Another movie went farther in planning.  A guy showed up with a letter of permission from. Dr. William G. Tanner to use Camp Hudgens for a motion picture based on a summer camp.  We went around with the group and showed them all the areas.  They were excited about what they could use without a lot of changes.  But then things got weird in that they wanted to construct more elements that did not exist such as a flowing stream.  We have a stream but it was not very flowing unless it had rained a lot.  Then they wanted to build more tents to match a specific camp that the movie was about.  Turns out the movie was to be about the Girl Scout murders at Camp Scott.  We made a phone call to the Baptist Building and let Dr. Tanner know that was their intention.  Turns out that he had got his information through a Shawnee church where he knew the pastor.  The pastor was told it was a movie about a camp but not about Camp Scott.  Needless to say, Dr. Tanner removed his endorsement and thus their using camp ended right there.


Wiring up the buggle speaker in the staffhouse.

I got up early everyday to play reville each morning.  But the staff stayed in bed as long as they could and Bro.

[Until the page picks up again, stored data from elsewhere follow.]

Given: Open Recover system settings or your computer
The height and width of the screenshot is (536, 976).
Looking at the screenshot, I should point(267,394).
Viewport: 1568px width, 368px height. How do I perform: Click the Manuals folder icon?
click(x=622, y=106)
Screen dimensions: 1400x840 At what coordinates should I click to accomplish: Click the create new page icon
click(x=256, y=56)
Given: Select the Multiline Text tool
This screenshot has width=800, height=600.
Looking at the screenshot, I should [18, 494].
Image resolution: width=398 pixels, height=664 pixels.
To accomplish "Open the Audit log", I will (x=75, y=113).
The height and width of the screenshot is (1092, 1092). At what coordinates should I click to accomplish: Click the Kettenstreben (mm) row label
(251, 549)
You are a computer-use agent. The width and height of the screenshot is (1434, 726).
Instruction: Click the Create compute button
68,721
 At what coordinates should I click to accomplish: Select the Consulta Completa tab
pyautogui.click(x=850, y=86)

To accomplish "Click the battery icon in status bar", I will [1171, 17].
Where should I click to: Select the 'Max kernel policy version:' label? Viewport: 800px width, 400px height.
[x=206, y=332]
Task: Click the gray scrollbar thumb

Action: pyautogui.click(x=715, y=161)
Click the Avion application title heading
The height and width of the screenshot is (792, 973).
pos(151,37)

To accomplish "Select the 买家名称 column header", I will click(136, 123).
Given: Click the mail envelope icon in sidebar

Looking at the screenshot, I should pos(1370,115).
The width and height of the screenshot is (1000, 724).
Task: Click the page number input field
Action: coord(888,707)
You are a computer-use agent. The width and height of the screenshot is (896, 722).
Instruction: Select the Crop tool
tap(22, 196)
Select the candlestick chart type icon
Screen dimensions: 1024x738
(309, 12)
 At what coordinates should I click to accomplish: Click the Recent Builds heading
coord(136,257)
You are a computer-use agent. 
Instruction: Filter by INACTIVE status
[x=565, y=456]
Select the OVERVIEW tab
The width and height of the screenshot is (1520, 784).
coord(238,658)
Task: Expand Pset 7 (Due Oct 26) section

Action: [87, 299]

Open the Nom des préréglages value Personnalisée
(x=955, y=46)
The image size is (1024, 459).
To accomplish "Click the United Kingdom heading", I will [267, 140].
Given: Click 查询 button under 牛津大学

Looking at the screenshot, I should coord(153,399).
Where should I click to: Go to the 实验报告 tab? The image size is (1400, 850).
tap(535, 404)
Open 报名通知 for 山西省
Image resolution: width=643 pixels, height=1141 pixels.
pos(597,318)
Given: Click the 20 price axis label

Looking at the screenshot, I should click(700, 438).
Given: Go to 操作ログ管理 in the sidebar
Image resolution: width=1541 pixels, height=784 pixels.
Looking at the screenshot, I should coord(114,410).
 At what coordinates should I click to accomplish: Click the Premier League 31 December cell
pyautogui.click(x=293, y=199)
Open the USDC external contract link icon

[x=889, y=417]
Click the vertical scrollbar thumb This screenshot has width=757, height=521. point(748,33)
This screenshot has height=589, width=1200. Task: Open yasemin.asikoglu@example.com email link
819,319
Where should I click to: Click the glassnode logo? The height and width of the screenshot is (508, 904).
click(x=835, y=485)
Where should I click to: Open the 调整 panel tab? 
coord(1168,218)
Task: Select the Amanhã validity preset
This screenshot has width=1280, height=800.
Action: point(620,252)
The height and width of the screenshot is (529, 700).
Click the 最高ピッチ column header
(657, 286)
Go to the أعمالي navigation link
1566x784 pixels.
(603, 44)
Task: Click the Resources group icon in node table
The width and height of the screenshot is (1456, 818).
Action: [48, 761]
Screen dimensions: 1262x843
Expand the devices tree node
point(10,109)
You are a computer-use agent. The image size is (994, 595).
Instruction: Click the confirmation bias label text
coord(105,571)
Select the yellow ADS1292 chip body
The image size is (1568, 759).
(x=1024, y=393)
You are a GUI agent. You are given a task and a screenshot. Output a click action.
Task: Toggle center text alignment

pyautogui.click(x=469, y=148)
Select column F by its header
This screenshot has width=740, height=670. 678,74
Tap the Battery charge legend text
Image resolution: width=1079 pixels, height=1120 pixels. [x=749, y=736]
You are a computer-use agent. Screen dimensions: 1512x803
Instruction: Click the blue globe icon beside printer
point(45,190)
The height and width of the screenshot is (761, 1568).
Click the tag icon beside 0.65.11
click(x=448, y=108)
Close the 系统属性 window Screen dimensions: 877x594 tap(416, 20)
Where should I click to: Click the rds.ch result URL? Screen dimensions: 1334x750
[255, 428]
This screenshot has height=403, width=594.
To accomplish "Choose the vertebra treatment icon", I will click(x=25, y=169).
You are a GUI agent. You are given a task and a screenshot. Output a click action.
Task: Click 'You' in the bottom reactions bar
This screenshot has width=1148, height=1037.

Paul was having to go in and wake them up just before the morning roll call at the flagpole.  So I decided maybe the staff couldn't hear the buggle very well.  The first one I installed was visible and was taken down and disconnected.  The next time I hid it further in the area above the cubicals.  Someone found it and again removed the wires.  I then placed it in the old lft storage area where the exhaust fans were.  I made it hard to get to but they still found it and removed the wires.  On my final attempt, I decided to not have a bugle speaker there at all and instead use a boom box with the bugle tape.  So I carried the boom box over there and just played reville from it.  I think they finaally got the message and made a better attempt at getting to flapole on time.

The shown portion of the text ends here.